--- Start Provided data ---
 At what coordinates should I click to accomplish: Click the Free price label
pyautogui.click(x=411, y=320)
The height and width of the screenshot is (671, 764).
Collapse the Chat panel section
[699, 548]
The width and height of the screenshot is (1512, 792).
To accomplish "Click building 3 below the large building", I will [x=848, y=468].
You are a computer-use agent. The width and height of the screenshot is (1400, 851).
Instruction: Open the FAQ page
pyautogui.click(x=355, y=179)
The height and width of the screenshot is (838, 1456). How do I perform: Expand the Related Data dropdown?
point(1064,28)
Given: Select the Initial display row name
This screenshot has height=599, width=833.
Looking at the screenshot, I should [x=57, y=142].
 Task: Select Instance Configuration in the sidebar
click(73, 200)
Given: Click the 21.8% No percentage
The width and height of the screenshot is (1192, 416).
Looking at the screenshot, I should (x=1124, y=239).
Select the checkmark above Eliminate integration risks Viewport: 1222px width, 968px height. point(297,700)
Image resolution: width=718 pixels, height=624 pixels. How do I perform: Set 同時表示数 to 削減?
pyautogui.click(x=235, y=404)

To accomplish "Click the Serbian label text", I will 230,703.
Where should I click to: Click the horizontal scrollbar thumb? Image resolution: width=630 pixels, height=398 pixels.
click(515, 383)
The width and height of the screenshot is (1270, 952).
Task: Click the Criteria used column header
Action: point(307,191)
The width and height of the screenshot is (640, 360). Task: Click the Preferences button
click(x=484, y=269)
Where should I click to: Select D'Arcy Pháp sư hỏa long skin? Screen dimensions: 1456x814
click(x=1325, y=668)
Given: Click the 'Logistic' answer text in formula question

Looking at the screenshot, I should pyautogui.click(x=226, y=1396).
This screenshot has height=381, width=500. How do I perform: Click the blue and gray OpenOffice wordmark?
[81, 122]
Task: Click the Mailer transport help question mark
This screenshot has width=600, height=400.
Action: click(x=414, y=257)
--- End Provided data ---
Copy out, unchanged, the part of the material that opens with the line containing "Select the checkmark" and closes with the line containing "Action: point(307,191)".

Select the checkmark above Eliminate integration risks Viewport: 1222px width, 968px height. point(297,700)
Image resolution: width=718 pixels, height=624 pixels. How do I perform: Set 同時表示数 to 削減?
pyautogui.click(x=235, y=404)

To accomplish "Click the Serbian label text", I will 230,703.
Where should I click to: Click the horizontal scrollbar thumb? Image resolution: width=630 pixels, height=398 pixels.
click(515, 383)
The width and height of the screenshot is (1270, 952).
Task: Click the Criteria used column header
Action: point(307,191)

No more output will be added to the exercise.